------ Records for this task

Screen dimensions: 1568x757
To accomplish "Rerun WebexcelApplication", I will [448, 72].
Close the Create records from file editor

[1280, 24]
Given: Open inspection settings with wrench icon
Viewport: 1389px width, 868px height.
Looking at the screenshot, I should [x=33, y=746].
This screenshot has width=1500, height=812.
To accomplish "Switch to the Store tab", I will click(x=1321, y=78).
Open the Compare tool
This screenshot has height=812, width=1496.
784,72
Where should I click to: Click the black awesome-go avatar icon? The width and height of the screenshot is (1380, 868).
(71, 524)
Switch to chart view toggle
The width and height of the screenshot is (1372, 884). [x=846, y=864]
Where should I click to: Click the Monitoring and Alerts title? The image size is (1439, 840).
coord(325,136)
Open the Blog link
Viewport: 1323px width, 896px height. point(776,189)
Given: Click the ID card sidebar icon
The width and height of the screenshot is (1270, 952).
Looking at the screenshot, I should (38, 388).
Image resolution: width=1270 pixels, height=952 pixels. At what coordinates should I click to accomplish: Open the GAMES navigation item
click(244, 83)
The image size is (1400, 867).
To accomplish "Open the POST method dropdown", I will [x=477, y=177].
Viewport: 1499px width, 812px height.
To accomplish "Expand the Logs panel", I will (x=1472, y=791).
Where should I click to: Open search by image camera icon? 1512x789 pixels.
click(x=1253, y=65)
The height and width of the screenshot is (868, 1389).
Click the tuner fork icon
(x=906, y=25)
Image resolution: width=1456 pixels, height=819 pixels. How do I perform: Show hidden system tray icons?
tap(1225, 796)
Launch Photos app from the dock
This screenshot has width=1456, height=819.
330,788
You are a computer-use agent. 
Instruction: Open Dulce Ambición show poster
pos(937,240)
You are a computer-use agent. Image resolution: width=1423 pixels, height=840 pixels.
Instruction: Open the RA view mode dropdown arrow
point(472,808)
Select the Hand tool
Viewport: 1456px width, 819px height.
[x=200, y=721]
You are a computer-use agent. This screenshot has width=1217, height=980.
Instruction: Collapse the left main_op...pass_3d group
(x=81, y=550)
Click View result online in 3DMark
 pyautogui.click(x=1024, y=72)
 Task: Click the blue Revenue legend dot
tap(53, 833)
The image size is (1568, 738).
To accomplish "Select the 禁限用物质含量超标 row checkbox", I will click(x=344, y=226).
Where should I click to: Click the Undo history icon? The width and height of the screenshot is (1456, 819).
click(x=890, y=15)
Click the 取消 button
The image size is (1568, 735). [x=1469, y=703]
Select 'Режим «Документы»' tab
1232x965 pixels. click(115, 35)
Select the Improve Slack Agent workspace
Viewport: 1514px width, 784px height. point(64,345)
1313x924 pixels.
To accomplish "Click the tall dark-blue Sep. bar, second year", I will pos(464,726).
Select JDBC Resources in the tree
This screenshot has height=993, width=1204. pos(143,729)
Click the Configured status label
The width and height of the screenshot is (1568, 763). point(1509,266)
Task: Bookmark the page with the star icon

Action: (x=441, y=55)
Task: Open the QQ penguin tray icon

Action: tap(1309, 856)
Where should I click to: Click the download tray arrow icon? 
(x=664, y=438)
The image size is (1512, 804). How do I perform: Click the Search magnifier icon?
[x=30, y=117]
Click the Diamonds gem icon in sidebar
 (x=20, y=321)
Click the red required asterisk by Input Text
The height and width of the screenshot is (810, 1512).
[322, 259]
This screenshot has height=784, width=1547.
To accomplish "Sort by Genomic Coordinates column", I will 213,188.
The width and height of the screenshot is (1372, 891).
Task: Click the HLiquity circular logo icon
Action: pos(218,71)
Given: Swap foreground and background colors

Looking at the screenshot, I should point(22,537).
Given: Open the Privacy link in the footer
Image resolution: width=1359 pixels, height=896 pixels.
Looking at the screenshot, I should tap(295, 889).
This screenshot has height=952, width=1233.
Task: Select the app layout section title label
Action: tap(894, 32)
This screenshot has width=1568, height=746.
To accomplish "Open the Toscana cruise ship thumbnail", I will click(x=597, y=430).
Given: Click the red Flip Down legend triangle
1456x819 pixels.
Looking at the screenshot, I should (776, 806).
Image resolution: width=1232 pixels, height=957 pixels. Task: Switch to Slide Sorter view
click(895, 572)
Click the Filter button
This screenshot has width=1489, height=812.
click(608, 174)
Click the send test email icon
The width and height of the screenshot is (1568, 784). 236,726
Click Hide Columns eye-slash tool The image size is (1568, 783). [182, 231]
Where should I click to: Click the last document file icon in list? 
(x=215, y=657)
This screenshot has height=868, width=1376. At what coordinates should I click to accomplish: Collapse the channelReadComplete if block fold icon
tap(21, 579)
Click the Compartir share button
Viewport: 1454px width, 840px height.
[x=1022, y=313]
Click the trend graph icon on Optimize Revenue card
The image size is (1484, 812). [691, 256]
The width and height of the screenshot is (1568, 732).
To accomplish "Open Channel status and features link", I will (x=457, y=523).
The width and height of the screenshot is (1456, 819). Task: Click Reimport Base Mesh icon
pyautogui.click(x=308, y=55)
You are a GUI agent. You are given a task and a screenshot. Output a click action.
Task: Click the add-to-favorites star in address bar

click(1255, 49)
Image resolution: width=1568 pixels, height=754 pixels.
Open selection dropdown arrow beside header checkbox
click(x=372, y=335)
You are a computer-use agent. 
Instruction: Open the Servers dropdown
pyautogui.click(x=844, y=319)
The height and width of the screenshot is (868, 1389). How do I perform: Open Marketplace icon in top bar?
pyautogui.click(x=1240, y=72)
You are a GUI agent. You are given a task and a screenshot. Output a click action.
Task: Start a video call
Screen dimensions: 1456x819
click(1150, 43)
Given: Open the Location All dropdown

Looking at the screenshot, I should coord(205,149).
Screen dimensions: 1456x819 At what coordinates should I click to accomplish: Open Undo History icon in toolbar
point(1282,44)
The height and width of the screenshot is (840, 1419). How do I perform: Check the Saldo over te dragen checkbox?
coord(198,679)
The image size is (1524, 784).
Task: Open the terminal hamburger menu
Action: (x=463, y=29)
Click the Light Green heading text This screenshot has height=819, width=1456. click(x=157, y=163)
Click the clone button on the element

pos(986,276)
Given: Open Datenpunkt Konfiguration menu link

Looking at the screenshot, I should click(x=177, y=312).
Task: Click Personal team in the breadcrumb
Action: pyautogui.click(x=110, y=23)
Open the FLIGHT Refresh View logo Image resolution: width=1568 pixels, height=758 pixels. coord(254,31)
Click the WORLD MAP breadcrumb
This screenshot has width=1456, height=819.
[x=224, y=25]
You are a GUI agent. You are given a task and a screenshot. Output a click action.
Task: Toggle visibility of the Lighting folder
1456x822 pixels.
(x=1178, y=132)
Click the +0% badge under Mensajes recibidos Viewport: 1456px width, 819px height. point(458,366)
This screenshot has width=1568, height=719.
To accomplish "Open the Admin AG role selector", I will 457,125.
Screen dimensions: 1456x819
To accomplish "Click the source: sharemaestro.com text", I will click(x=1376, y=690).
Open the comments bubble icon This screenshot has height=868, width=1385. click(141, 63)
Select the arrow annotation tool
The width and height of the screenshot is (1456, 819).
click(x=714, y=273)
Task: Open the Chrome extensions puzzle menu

------------

#### What this task involves
Each entry above is to be transcribed word for word.

#### Solution for this problem
Screen dimensions: 1568x757
To accomplish "Rerun WebexcelApplication", I will [448, 72].
Close the Create records from file editor

[1280, 24]
Given: Open inspection settings with wrench icon
Viewport: 1389px width, 868px height.
Looking at the screenshot, I should [x=33, y=746].
This screenshot has width=1500, height=812.
To accomplish "Switch to the Store tab", I will click(x=1321, y=78).
Open the Compare tool
This screenshot has height=812, width=1496.
784,72
Where should I click to: Click the black awesome-go avatar icon? The width and height of the screenshot is (1380, 868).
(71, 524)
Switch to chart view toggle
The width and height of the screenshot is (1372, 884). [x=846, y=864]
Where should I click to: Click the Monitoring and Alerts title? The image size is (1439, 840).
coord(325,136)
Open the Blog link
Viewport: 1323px width, 896px height. point(776,189)
Given: Click the ID card sidebar icon
The width and height of the screenshot is (1270, 952).
Looking at the screenshot, I should (38, 388).
Image resolution: width=1270 pixels, height=952 pixels. At what coordinates should I click to accomplish: Open the GAMES navigation item
click(244, 83)
The image size is (1400, 867).
To accomplish "Open the POST method dropdown", I will [x=477, y=177].
Viewport: 1499px width, 812px height.
To accomplish "Expand the Logs panel", I will (x=1472, y=791).
Where should I click to: Open search by image camera icon? 1512x789 pixels.
click(x=1253, y=65)
The height and width of the screenshot is (868, 1389).
Click the tuner fork icon
(x=906, y=25)
Image resolution: width=1456 pixels, height=819 pixels. How do I perform: Show hidden system tray icons?
tap(1225, 796)
Launch Photos app from the dock
This screenshot has width=1456, height=819.
330,788
You are a computer-use agent. 
Instruction: Open Dulce Ambición show poster
pos(937,240)
You are a computer-use agent. Image resolution: width=1423 pixels, height=840 pixels.
Instruction: Open the RA view mode dropdown arrow
point(472,808)
Select the Hand tool
Viewport: 1456px width, 819px height.
[x=200, y=721]
You are a computer-use agent. This screenshot has width=1217, height=980.
Instruction: Collapse the left main_op...pass_3d group
(x=81, y=550)
Click View result online in 3DMark
 pyautogui.click(x=1024, y=72)
 Task: Click the blue Revenue legend dot
tap(53, 833)
The image size is (1568, 738).
To accomplish "Select the 禁限用物质含量超标 row checkbox", I will click(x=344, y=226).
Where should I click to: Click the Undo history icon? The width and height of the screenshot is (1456, 819).
click(x=890, y=15)
Click the 取消 button
The image size is (1568, 735). [x=1469, y=703]
Select 'Режим «Документы»' tab
1232x965 pixels. click(115, 35)
Select the Improve Slack Agent workspace
Viewport: 1514px width, 784px height. point(64,345)
1313x924 pixels.
To accomplish "Click the tall dark-blue Sep. bar, second year", I will pos(464,726).
Select JDBC Resources in the tree
This screenshot has height=993, width=1204. pos(143,729)
Click the Configured status label
The width and height of the screenshot is (1568, 763). point(1509,266)
Task: Bookmark the page with the star icon

Action: (x=441, y=55)
Task: Open the QQ penguin tray icon

Action: tap(1309, 856)
Where should I click to: Click the download tray arrow icon? 
(x=664, y=438)
The image size is (1512, 804). How do I perform: Click the Search magnifier icon?
[x=30, y=117]
Click the Diamonds gem icon in sidebar
 (x=20, y=321)
Click the red required asterisk by Input Text
The height and width of the screenshot is (810, 1512).
[322, 259]
This screenshot has height=784, width=1547.
To accomplish "Sort by Genomic Coordinates column", I will 213,188.
The width and height of the screenshot is (1372, 891).
Task: Click the HLiquity circular logo icon
Action: pos(218,71)
Given: Swap foreground and background colors

Looking at the screenshot, I should point(22,537).
Given: Open the Privacy link in the footer
Image resolution: width=1359 pixels, height=896 pixels.
Looking at the screenshot, I should tap(295, 889).
This screenshot has height=952, width=1233.
Task: Select the app layout section title label
Action: tap(894, 32)
This screenshot has width=1568, height=746.
To accomplish "Open the Toscana cruise ship thumbnail", I will click(x=597, y=430).
Given: Click the red Flip Down legend triangle
1456x819 pixels.
Looking at the screenshot, I should (776, 806).
Image resolution: width=1232 pixels, height=957 pixels. Task: Switch to Slide Sorter view
click(895, 572)
Click the Filter button
This screenshot has width=1489, height=812.
click(608, 174)
Click the send test email icon
The width and height of the screenshot is (1568, 784). 236,726
Click Hide Columns eye-slash tool The image size is (1568, 783). [182, 231]
Where should I click to: Click the last document file icon in list? 
(x=215, y=657)
This screenshot has height=868, width=1376. At what coordinates should I click to accomplish: Collapse the channelReadComplete if block fold icon
tap(21, 579)
Click the Compartir share button
Viewport: 1454px width, 840px height.
[x=1022, y=313]
Click the trend graph icon on Optimize Revenue card
The image size is (1484, 812). [691, 256]
The width and height of the screenshot is (1568, 732).
To accomplish "Open Channel status and features link", I will (x=457, y=523).
The width and height of the screenshot is (1456, 819). Task: Click Reimport Base Mesh icon
pyautogui.click(x=308, y=55)
You are a GUI agent. You are given a task and a screenshot. Output a click action.
Task: Click the add-to-favorites star in address bar

click(1255, 49)
Image resolution: width=1568 pixels, height=754 pixels.
Open selection dropdown arrow beside header checkbox
click(x=372, y=335)
You are a computer-use agent. 
Instruction: Open the Servers dropdown
pyautogui.click(x=844, y=319)
The height and width of the screenshot is (868, 1389). How do I perform: Open Marketplace icon in top bar?
pyautogui.click(x=1240, y=72)
You are a GUI agent. You are given a task and a screenshot. Output a click action.
Task: Start a video call
Screen dimensions: 1456x819
click(1150, 43)
Given: Open the Location All dropdown

Looking at the screenshot, I should coord(205,149).
Screen dimensions: 1456x819 At what coordinates should I click to accomplish: Open Undo History icon in toolbar
point(1282,44)
The height and width of the screenshot is (840, 1419). How do I perform: Check the Saldo over te dragen checkbox?
coord(198,679)
The image size is (1524, 784).
Task: Open the terminal hamburger menu
Action: (x=463, y=29)
Click the Light Green heading text This screenshot has height=819, width=1456. click(x=157, y=163)
Click the clone button on the element

pos(986,276)
Given: Open Datenpunkt Konfiguration menu link

Looking at the screenshot, I should click(x=177, y=312).
Task: Click Personal team in the breadcrumb
Action: pyautogui.click(x=110, y=23)
Open the FLIGHT Refresh View logo Image resolution: width=1568 pixels, height=758 pixels. coord(254,31)
Click the WORLD MAP breadcrumb
This screenshot has width=1456, height=819.
[x=224, y=25]
You are a GUI agent. You are given a task and a screenshot. Output a click action.
Task: Toggle visibility of the Lighting folder
1456x822 pixels.
(x=1178, y=132)
Click the +0% badge under Mensajes recibidos Viewport: 1456px width, 819px height. point(458,366)
This screenshot has width=1568, height=719.
To accomplish "Open the Admin AG role selector", I will 457,125.
Screen dimensions: 1456x819
To accomplish "Click the source: sharemaestro.com text", I will click(x=1376, y=690).
Open the comments bubble icon This screenshot has height=868, width=1385. click(141, 63)
Select the arrow annotation tool
The width and height of the screenshot is (1456, 819).
click(x=714, y=273)
Task: Open the Chrome extensions puzzle menu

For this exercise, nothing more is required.